- _TASK OBJECTIVE_:
The answer must consist of every record below, transcribed exactly.

- _DATA IN THIS EXERCISE_:
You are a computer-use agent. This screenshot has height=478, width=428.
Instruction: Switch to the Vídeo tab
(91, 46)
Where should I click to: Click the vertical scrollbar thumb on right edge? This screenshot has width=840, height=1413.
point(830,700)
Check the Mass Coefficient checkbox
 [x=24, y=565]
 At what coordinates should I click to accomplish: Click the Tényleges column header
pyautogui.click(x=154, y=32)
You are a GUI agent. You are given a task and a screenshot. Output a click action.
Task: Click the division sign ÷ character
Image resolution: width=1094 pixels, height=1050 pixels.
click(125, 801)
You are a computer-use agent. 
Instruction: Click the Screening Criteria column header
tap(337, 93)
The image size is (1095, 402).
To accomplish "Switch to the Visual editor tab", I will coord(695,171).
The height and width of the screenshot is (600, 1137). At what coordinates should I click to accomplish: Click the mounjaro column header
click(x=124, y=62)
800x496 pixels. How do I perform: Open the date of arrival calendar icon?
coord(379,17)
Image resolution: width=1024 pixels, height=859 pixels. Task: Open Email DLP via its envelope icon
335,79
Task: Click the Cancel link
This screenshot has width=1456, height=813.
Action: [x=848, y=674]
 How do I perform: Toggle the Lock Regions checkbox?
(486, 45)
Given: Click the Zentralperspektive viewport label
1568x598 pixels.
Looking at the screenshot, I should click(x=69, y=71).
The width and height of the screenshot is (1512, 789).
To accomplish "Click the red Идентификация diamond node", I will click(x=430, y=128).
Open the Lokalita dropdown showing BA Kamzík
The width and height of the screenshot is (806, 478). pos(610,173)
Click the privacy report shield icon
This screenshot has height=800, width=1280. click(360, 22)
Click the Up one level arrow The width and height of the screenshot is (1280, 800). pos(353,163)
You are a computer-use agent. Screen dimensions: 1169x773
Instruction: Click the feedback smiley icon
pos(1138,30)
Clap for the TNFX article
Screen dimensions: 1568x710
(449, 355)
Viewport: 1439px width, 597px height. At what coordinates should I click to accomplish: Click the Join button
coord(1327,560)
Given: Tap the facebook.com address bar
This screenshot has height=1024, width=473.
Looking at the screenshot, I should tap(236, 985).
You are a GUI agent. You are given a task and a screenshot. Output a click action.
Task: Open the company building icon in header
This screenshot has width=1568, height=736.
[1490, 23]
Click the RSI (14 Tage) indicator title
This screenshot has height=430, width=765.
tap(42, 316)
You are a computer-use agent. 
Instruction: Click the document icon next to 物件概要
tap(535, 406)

- _EXPECTED ANSWER_:
You are a computer-use agent. This screenshot has height=478, width=428.
Instruction: Switch to the Vídeo tab
(91, 46)
Where should I click to: Click the vertical scrollbar thumb on right edge? This screenshot has width=840, height=1413.
point(830,700)
Check the Mass Coefficient checkbox
 [x=24, y=565]
 At what coordinates should I click to accomplish: Click the Tényleges column header
pyautogui.click(x=154, y=32)
You are a GUI agent. You are given a task and a screenshot. Output a click action.
Task: Click the division sign ÷ character
Image resolution: width=1094 pixels, height=1050 pixels.
click(125, 801)
You are a computer-use agent. 
Instruction: Click the Screening Criteria column header
tap(337, 93)
The image size is (1095, 402).
To accomplish "Switch to the Visual editor tab", I will coord(695,171).
The height and width of the screenshot is (600, 1137). At what coordinates should I click to accomplish: Click the mounjaro column header
click(x=124, y=62)
800x496 pixels. How do I perform: Open the date of arrival calendar icon?
coord(379,17)
Image resolution: width=1024 pixels, height=859 pixels. Task: Open Email DLP via its envelope icon
335,79
Task: Click the Cancel link
This screenshot has width=1456, height=813.
Action: [x=848, y=674]
 How do I perform: Toggle the Lock Regions checkbox?
(486, 45)
Given: Click the Zentralperspektive viewport label
1568x598 pixels.
Looking at the screenshot, I should click(x=69, y=71).
The width and height of the screenshot is (1512, 789).
To accomplish "Click the red Идентификация diamond node", I will click(x=430, y=128).
Open the Lokalita dropdown showing BA Kamzík
The width and height of the screenshot is (806, 478). pos(610,173)
Click the privacy report shield icon
This screenshot has height=800, width=1280. click(360, 22)
Click the Up one level arrow The width and height of the screenshot is (1280, 800). pos(353,163)
You are a computer-use agent. Screen dimensions: 1169x773
Instruction: Click the feedback smiley icon
pos(1138,30)
Clap for the TNFX article
Screen dimensions: 1568x710
(449, 355)
Viewport: 1439px width, 597px height. At what coordinates should I click to accomplish: Click the Join button
coord(1327,560)
Given: Tap the facebook.com address bar
This screenshot has height=1024, width=473.
Looking at the screenshot, I should tap(236, 985).
You are a GUI agent. You are given a task and a screenshot. Output a click action.
Task: Open the company building icon in header
This screenshot has width=1568, height=736.
[1490, 23]
Click the RSI (14 Tage) indicator title
This screenshot has height=430, width=765.
tap(42, 316)
You are a computer-use agent. 
Instruction: Click the document icon next to 物件概要
tap(535, 406)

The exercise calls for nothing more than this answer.